Reproduce the entries beginning with the line that contains "Where should I click to: Open the 来店履歴" and continuing through the line that contains "Looking at the", both lines included. Omit the pictures from your answer.
----------
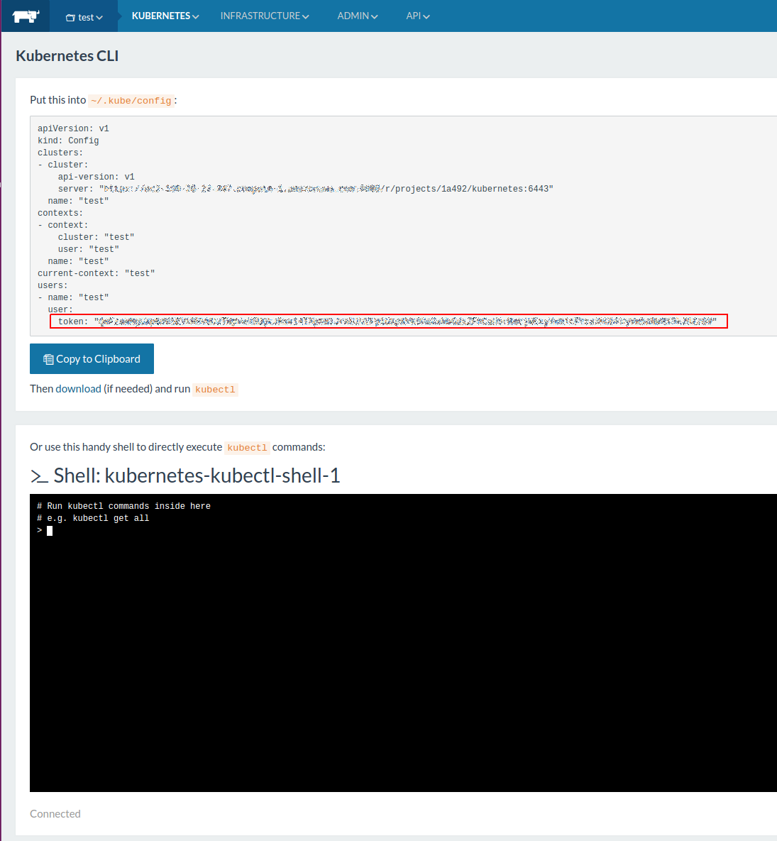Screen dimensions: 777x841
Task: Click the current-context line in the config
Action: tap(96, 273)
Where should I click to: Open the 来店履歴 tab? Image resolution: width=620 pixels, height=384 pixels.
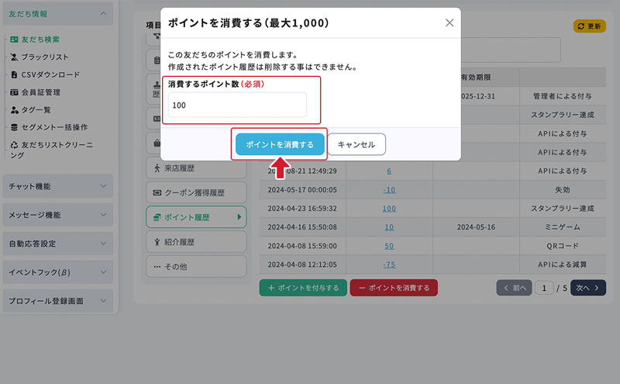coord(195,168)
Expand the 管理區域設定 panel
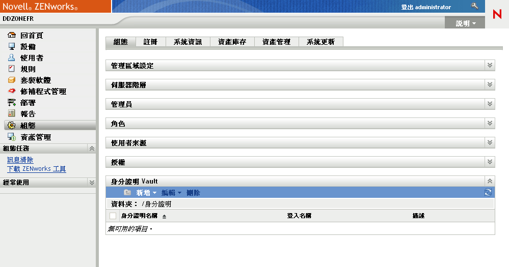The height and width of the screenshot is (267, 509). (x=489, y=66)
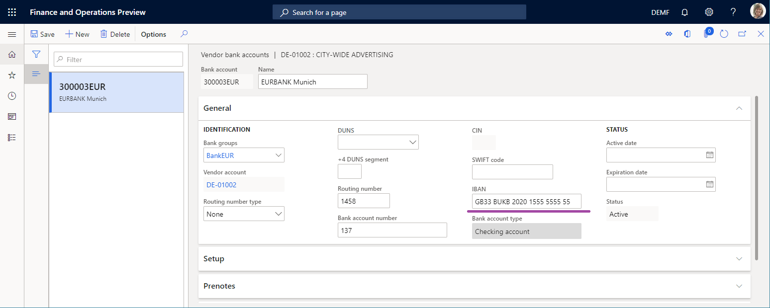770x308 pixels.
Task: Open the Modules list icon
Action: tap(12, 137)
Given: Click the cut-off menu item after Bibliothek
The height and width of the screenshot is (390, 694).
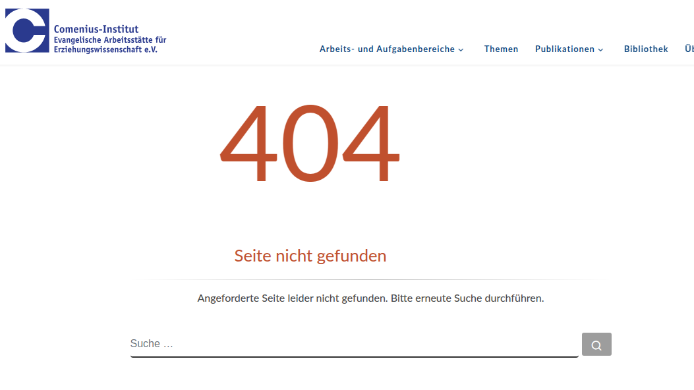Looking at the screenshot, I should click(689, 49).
----------
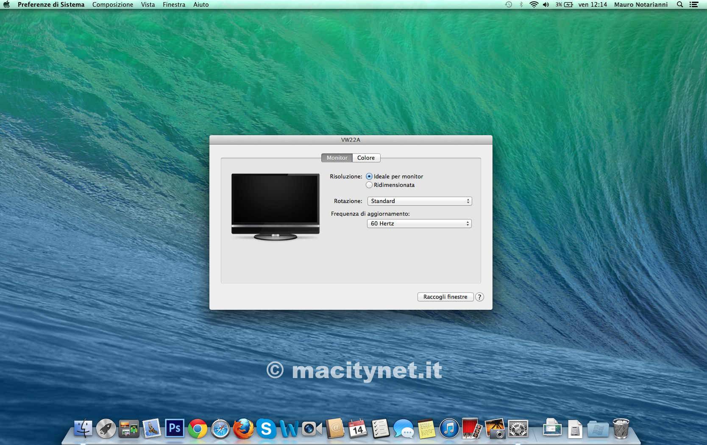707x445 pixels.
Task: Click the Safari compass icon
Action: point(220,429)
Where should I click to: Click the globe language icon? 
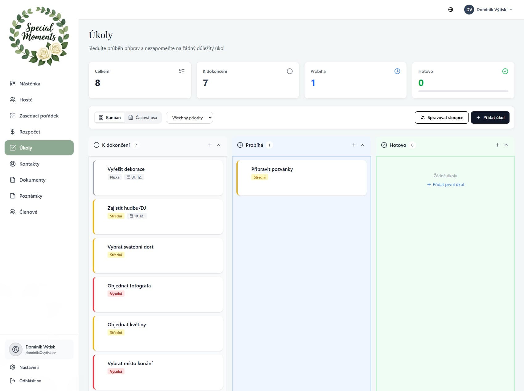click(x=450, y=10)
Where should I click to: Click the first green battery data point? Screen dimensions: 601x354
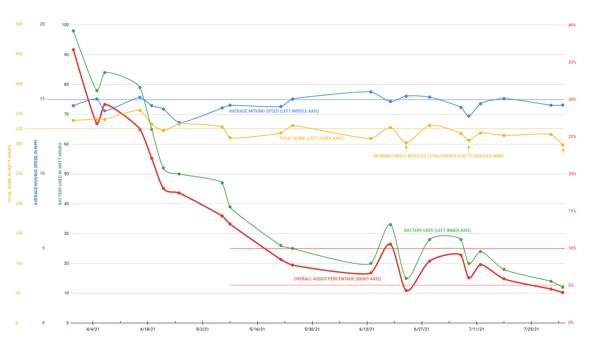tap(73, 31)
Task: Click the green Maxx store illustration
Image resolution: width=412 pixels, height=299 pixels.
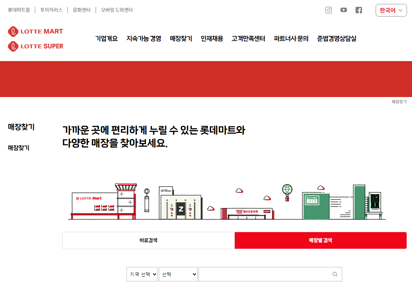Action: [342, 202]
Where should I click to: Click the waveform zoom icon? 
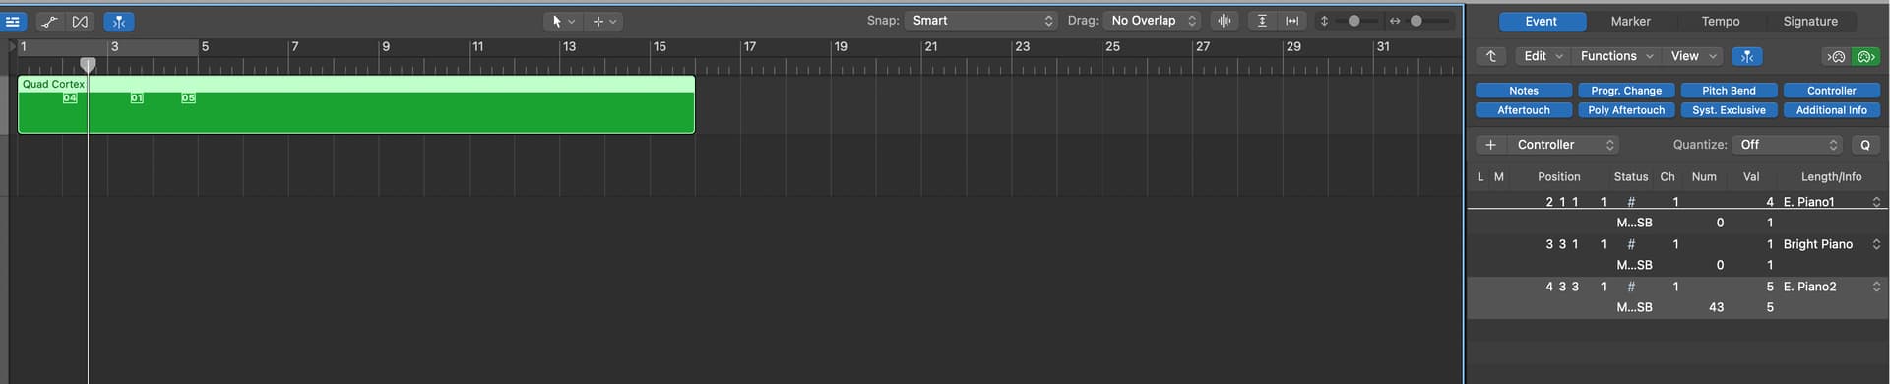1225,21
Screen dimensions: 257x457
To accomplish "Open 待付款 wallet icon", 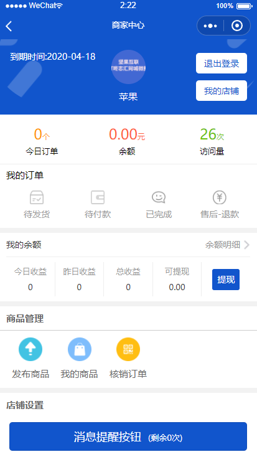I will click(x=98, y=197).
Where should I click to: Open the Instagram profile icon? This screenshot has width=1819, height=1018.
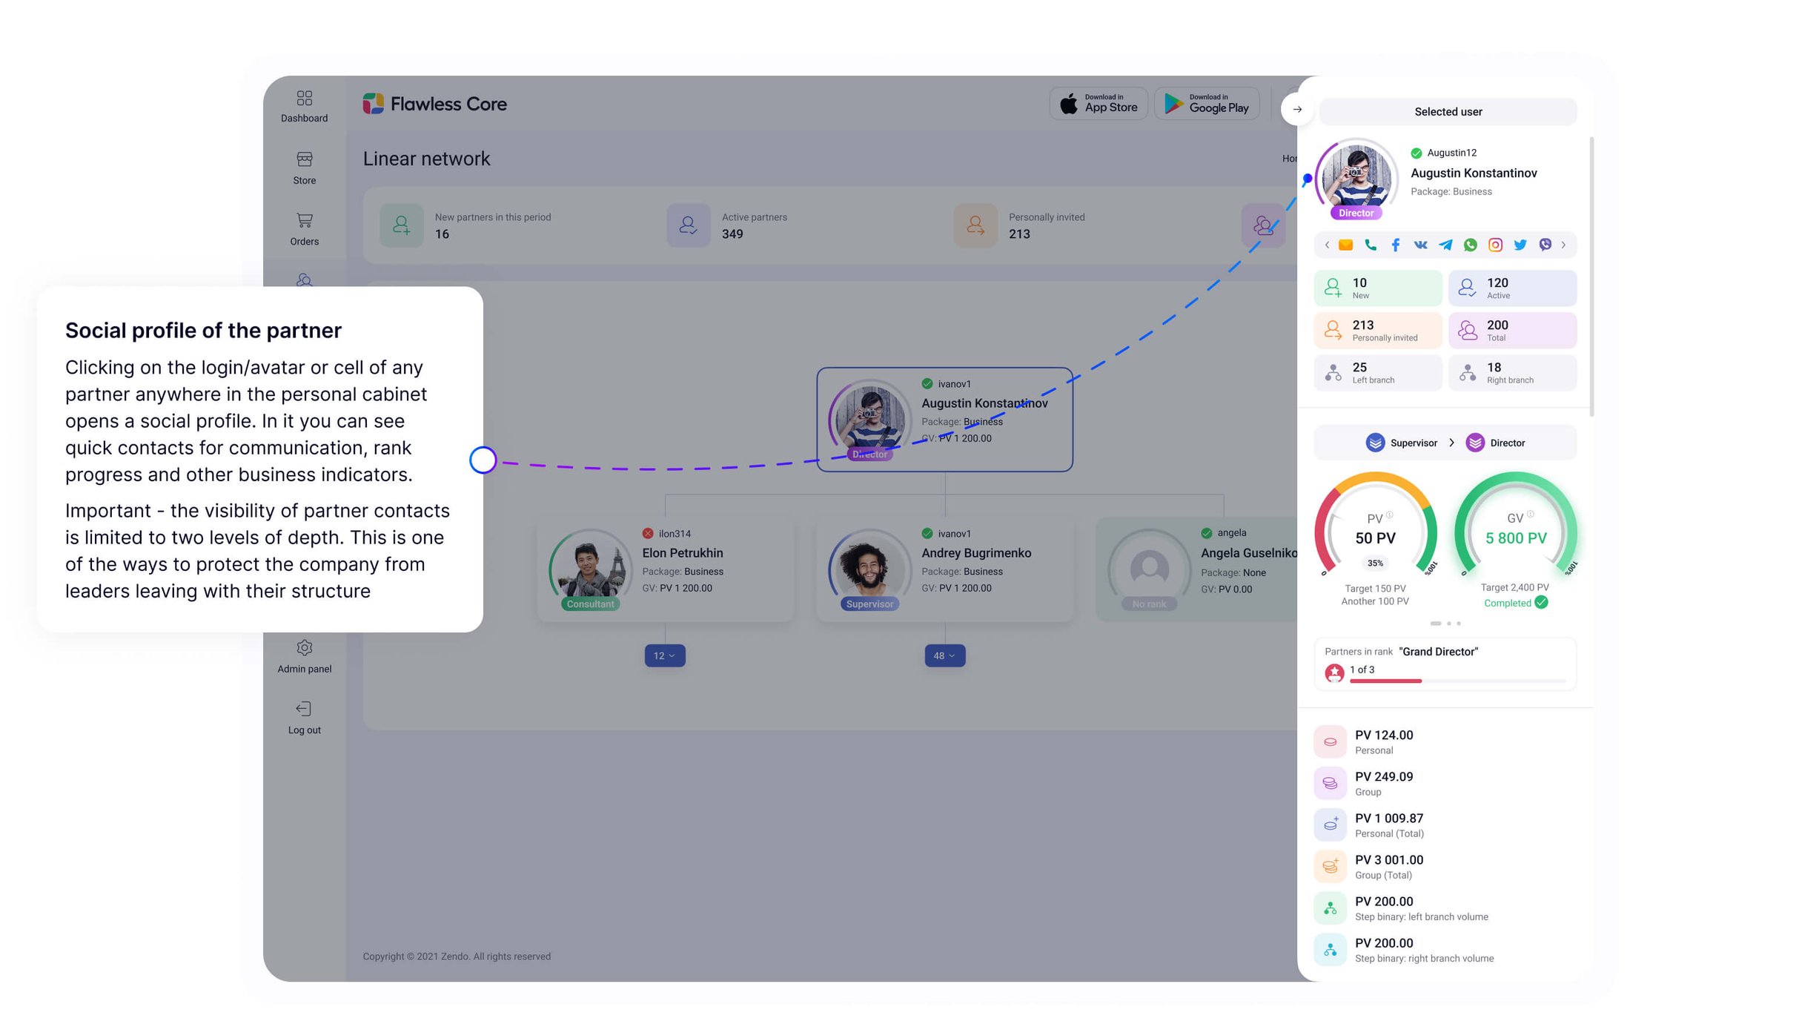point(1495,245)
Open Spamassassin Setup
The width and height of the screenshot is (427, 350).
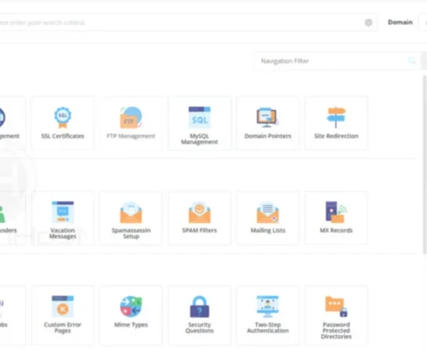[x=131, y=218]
----------
### [SOLUTION TO THIS PROBLEM]
Where should I click to: Open the 来店履歴 tab? Image resolution: width=620 pixels, height=384 pixels.
coord(195,168)
Expand the 管理區域設定 panel
The height and width of the screenshot is (267, 509). (x=489, y=66)
770x308 pixels.
Task: Open the Modules list icon
Action: tap(12, 137)
Given: Click the cut-off menu item after Bibliothek
The height and width of the screenshot is (390, 694).
Looking at the screenshot, I should click(689, 49).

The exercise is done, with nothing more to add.